Those who doubt the necessity of reforming America’s corporate tax laws should consider cash-fat Apple Inc.

The Wall Street Journal reported Monday that the company is sitting on $250 billion — that’s a quarter trillion — in cash reserves, almost all of it parked abroad. The amount is “greater than the market value of either Walmart Stores Inc. or Proctor &Gamble Co. and exceeds the foreign currency reserves held by the U.K. and Canada combined,” the paper noted.

The company’s windfall has doubled in less than five years. By the end of 2016, it was accumulating cash at a rate of $3.6 million an hour, the Journal reported

Why is Apple essentially stuffing greenbacks in a mattress? Because it would pay a huge tax penalty if it brought the money home.

As Steven Pearlstein of the Washington Post noted in March, “The current tax regime encourages companies to move operations, assets and even corporate citizenship overseas, while raising less and less money every year as companies come up with ever more ingenious and ethically questionable ways to avoid it.”

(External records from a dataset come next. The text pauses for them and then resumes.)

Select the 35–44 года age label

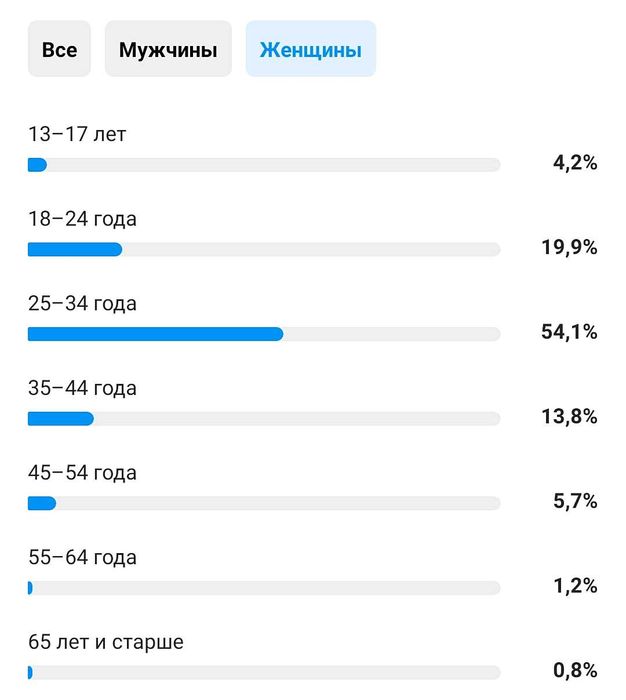(x=82, y=388)
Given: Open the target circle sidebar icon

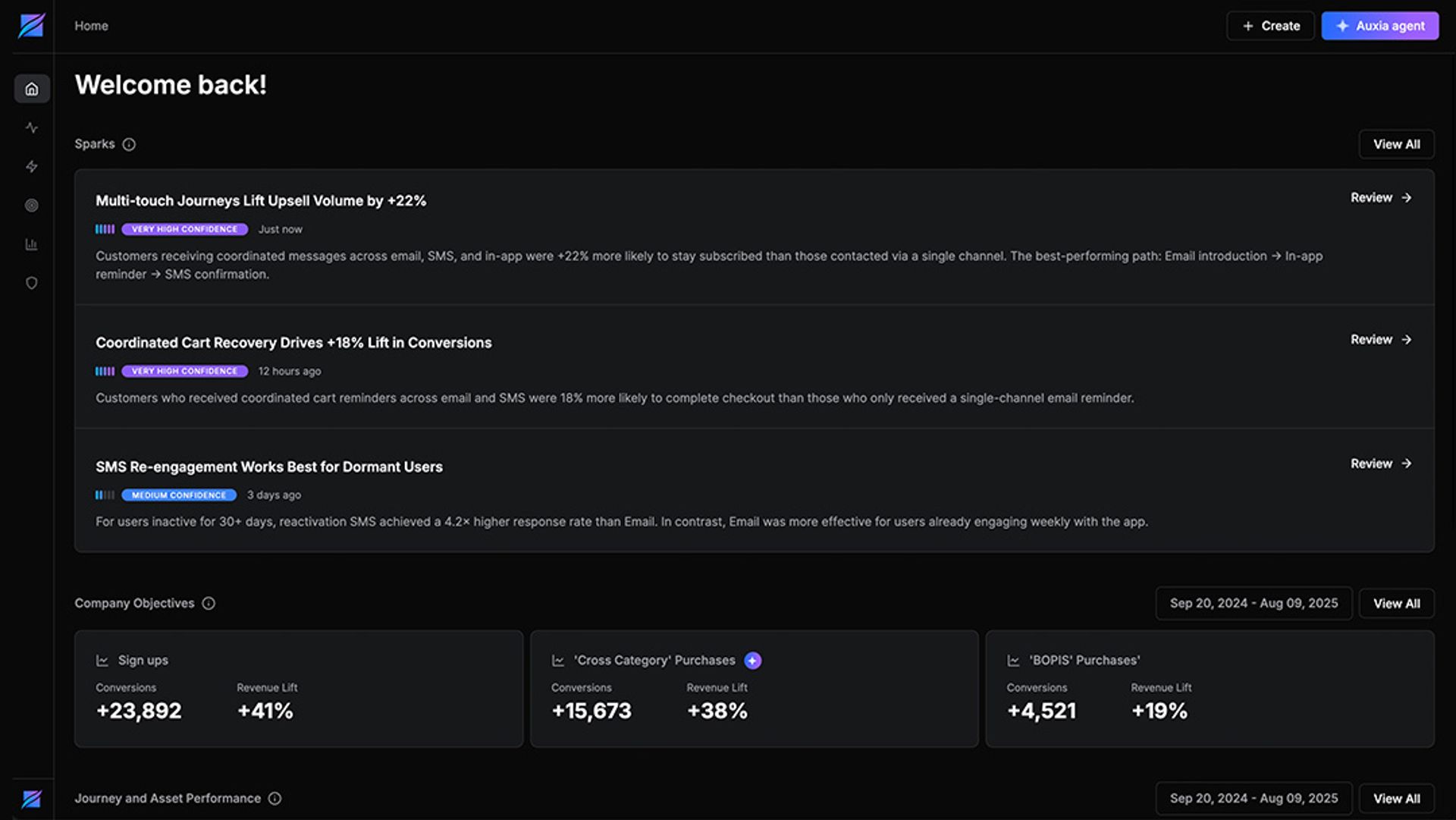Looking at the screenshot, I should (x=32, y=206).
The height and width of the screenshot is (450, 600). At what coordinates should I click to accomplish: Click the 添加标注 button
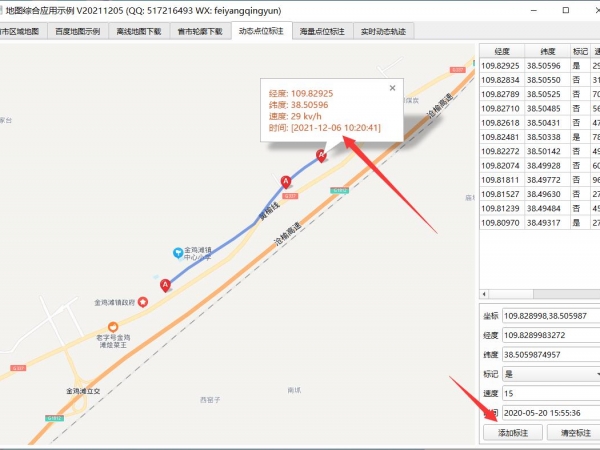coord(513,433)
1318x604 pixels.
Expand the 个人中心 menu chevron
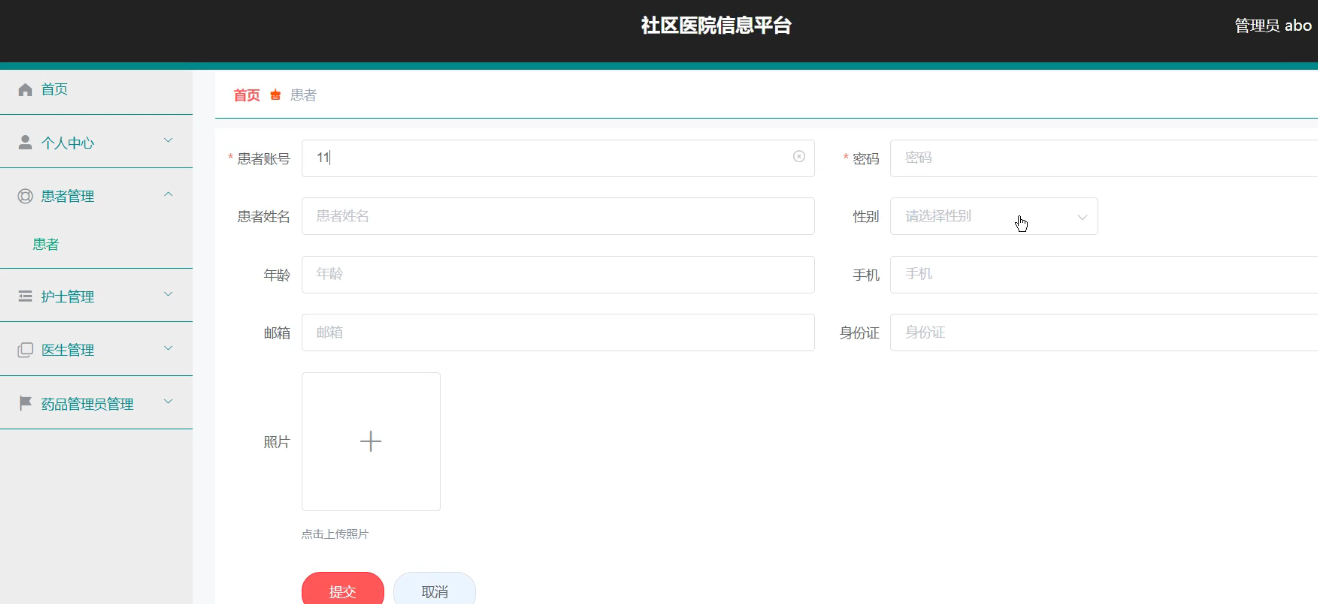pos(168,140)
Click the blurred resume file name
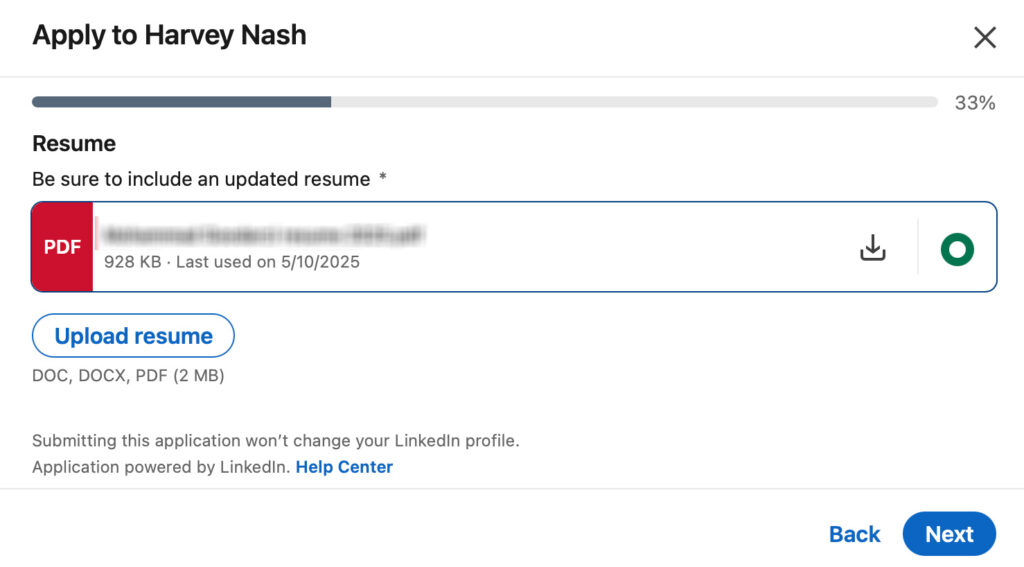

The combined U.S. federal and state corporate tax rate is 39 percent, among the highest in the world. And while it’s true that many companies pay a lower effective rate, American multinationals still have higher tax burdens than their counterparts in many other jurisdictions.

In addition, the federal government taxes American corporations on income earned overseas if they bring it back to the United States. That’s why many companies, such as Apple, prefer to lock up their cash in foreign instruments rather than invest it in domestic endeavors.

“There is a growing political consensus that the time has come for change in the tax rules to encourage repatriation of the vast troves of corporate earnings held outside the country,” wrote Jeff Sommer of The New York Times last year.

Donald Trump’s tax proposal calls for lowering the corporate rate to 15 percent and perhaps creating a one-time tax holiday to encourage companies such as Apple to bring their profits home. This makes sense. Critics of such a plan argue these corporations are less likely to create jobs or new businesses with the money than they are to reward investors. But so what? Either way, the money is working in the United States rather than sitting idly in some foreign investment vehicle.

Apple is not alone. Microsoft, General Electric, Pfizer and others all prefer to leave large chunks of earnings stranded overseas. While this makes good sense from a corporate standpoint, it simply nuts for Washington politicians to impose tax policies that encourage this behavior.